*** Records provided Section Begins ***
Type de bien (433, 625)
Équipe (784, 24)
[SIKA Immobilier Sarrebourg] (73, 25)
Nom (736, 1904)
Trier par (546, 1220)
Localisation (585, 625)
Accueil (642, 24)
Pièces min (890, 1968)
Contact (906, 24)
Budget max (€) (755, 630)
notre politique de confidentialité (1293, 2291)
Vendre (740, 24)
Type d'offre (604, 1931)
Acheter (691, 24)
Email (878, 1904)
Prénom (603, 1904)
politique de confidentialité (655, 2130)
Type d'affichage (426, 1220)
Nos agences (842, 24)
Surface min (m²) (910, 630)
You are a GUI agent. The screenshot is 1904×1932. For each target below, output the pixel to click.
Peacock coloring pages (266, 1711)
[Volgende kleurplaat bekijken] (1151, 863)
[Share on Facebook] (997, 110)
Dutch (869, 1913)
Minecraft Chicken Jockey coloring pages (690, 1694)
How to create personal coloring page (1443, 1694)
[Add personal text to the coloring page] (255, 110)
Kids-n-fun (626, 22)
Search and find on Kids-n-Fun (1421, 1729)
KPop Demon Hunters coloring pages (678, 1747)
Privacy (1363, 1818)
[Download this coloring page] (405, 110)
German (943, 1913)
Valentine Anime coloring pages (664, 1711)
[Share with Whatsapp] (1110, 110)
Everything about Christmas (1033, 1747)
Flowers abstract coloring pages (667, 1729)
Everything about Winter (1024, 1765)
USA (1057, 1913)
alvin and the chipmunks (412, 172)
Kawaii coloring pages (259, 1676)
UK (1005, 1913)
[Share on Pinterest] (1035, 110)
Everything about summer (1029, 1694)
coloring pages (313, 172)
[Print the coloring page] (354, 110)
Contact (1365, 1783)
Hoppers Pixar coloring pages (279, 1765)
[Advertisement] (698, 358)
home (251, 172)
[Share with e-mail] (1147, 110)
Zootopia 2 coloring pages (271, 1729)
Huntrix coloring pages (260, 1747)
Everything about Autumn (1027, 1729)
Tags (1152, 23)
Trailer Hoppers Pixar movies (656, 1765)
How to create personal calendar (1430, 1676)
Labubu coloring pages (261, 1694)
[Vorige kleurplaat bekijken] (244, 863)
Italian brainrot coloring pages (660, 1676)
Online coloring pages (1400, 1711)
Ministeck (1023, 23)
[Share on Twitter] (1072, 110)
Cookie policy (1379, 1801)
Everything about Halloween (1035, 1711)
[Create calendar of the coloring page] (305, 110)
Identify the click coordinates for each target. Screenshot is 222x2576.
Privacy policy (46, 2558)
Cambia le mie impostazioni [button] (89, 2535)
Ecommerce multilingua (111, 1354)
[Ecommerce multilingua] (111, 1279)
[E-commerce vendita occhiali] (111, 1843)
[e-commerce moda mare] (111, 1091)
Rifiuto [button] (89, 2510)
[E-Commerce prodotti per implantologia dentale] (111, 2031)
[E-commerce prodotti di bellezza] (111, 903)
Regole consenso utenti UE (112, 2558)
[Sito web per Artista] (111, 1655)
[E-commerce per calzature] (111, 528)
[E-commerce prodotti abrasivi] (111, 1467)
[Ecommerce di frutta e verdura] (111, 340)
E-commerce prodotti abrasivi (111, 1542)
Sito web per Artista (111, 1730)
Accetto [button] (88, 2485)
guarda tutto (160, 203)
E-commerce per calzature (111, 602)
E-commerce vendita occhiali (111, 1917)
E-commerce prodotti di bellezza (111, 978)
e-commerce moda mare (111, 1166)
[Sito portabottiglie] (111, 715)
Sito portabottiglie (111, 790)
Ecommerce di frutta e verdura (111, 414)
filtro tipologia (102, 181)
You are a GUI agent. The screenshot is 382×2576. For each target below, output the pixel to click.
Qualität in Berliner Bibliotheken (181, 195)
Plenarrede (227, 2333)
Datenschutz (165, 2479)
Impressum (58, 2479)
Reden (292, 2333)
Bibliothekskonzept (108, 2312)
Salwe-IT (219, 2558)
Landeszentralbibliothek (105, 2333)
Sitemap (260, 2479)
*** Records provided Section Ends ***
• _What you are asked to do_
Lines holding the word "about" in the entries above are the ones to pull out. Copy them all.

• _Exercise solution_
Everything about Christmas (1033, 1747)
Everything about Winter (1024, 1765)
Everything about summer (1029, 1694)
Everything about Autumn (1027, 1729)
Everything about Halloween (1035, 1711)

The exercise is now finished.